For those who don’t know, the economics curriculum is generally separated into microeconomics and macroeconomics. The former studies economic principles and issues from the perspective of individuals, firms, industries, and particular markets, and the latter studies the economy as a whole and focuses on familiar metrics like GDP, employment, and inflation. Most undergraduate economics degrees provide a combination of micro and macroeconomics classes, including my degree which was also integrated with political science and philosophy. However, in many ways microeconomics and macroeconomics are themselves not well integrated. Most of the theory and evidence that I studied in microeconomics classes dealt with notions like scarcity, rational choice, competition, market principles, tradeoffs, cost-benefit calculation, marginal analysis, net present value calculation, investments, incentives, and most things that affect profits and losses, from the individual’s or the firm’s perspective. In macroeconomics classes I spent more time learning about systemic factors such as aggregate supply and demand, business cycles, money and banking, international trade, monetary policy, fiscal policy, and government regulation, from the perspective of omniscience. Much of the debate about economics in the public sphere sounds like arguments between microeconomics and macroeconomics to me, debates which loosely correspond to economic arguments from the right and the left of the political spectrum. I think there is an integration problem. The uncomfortable integration with microeconomics is a strong factor in the creation of ambiguity and the inherent license for disputability over macroeconomic policy.
Microeconomics and macroeconomics are clearly dealing with the exact same phenomenon of economics, but there are some significant differences in the perspectives and the conceptions. For example, the more micro one gets with economic principles the more solid they are, but the more macro one gets the more abstract economic principles necessarily get. Evidence is more abundant at the micro level, but scarce at the macro level, which is not always obvious since the macro evidence is an accumulation of all of the micro evidence plus any evidence based in aggregate statistics. But consider that with microeconomic theories there is opportunity for experiment, testability, falsifiability, and confirmability. The method of discovery for principles of microeconomics is not only closer to science it leverages intuition and common sense much better since the individual human mind participates directly at the micro level as consumer, worker, or entrepreneur. Micro analysis deals with smaller scale problems over smaller time frames. To discover macroeconomic principles one must attempt to synthesize all of the data everywhere into one coherent picture of the entire economy as it unfolds over time, and since this is virtually impossible to do completely, the shortcuts of aggregation and/or intuitive logic are employed for the task. But macroeconomic intuition is much more difficult than microeconomic intuition, being far from, and at odds with, the natural intuitions of any lone individual mind. I liken complete macroeconomic clarity to something like achieving Buddhist enlightenment, because you must transcend the individual ego and become one with the economy.

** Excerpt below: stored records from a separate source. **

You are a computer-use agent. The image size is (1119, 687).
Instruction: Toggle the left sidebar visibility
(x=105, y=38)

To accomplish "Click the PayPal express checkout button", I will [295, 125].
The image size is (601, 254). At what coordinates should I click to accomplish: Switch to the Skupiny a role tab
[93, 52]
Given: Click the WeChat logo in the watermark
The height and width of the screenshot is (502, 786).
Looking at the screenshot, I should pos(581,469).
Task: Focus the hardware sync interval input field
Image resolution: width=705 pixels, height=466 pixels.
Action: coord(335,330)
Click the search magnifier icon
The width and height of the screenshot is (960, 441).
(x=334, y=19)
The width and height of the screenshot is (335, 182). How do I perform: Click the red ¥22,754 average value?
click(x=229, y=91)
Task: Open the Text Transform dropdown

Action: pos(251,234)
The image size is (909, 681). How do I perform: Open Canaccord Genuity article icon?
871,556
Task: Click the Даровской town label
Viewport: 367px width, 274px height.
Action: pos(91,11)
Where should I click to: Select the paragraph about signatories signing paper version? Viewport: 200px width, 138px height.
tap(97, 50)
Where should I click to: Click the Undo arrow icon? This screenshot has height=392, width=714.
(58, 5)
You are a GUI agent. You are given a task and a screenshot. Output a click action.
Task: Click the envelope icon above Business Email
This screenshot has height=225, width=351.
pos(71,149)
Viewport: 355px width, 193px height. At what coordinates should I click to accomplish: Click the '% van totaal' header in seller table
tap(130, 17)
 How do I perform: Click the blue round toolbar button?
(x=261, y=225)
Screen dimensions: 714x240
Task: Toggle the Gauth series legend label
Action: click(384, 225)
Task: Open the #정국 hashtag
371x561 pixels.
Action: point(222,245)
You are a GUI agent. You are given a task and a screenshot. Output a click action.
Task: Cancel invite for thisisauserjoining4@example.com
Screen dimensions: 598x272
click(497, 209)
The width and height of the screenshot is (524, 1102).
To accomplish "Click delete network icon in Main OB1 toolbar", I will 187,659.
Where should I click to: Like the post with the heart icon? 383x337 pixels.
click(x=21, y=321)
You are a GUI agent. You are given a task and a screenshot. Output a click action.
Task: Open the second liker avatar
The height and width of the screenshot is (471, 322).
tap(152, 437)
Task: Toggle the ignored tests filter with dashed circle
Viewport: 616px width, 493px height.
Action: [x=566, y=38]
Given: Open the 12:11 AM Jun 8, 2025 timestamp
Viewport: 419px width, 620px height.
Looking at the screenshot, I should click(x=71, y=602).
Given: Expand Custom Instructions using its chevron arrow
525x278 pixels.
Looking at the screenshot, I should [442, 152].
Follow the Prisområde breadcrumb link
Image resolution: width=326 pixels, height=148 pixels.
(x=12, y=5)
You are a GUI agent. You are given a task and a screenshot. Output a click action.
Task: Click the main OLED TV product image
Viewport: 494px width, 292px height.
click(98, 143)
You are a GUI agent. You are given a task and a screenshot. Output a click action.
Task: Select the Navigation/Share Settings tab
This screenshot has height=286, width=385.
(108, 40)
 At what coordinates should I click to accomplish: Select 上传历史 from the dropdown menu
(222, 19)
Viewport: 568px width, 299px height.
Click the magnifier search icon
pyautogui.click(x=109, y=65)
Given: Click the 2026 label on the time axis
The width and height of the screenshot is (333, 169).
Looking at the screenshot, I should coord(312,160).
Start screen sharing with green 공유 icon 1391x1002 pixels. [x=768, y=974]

Two economists who agree on everything about microeconomics can easily find disagreement about the implications for macroeconomics. This is where economists can breakout into camps or schools, with New Keynesians, Monetarists, Neo Classicals, Supply-Siders, and the Austrian School being the most prominent segregations in the last few decades. During the Great Depression economists competed to explain why the downturn had become so persistent, a contest that saw the rise of John Maynard Keynes, who promoted new notions that dealt directly with aggregate phenomena and essentially began the separate discipline of macroeconomics. Keynesianism contributed concepts like animal spirits and the multiplier effect, plus the proposition of benefits from budget deficits, fiscal stimulus, and other tools for dealing with drops in aggregate demand and confidence. While these ideas were mainstream for some time, strong oppositions developed that sought to place some focus back onto microeconomic principles as the main drivers of macroeconomic patterns. Milton Friedman created the Monetarist School with the theory that changes in the supply of money were the ultimate determinant of business cycles and the facts about the Great Depression, and if money growth were steady then all that was left to understand was microeconomics. Neo Classicals have developed macroeconomic theories and models rooted in microeconomics principles, with Robert Lucas developing rational expectations theory, shining light on how individuals respond to macroeconomic policy. Supply-Siders, like Arthur Laffer, argued that macroeconomic goals were best served by government policies that encouraged production and supply, disputing the Keynesian focus on demand. I have not exhausted the contributions and disputes which originate from all of the different schools, but for my thesis, it is sufficient to know that there are various competing schools of macroeconomic thought and that their disputes don’t appear to have any imaginable resolutions that will lead them all to converge in the foreseeable future.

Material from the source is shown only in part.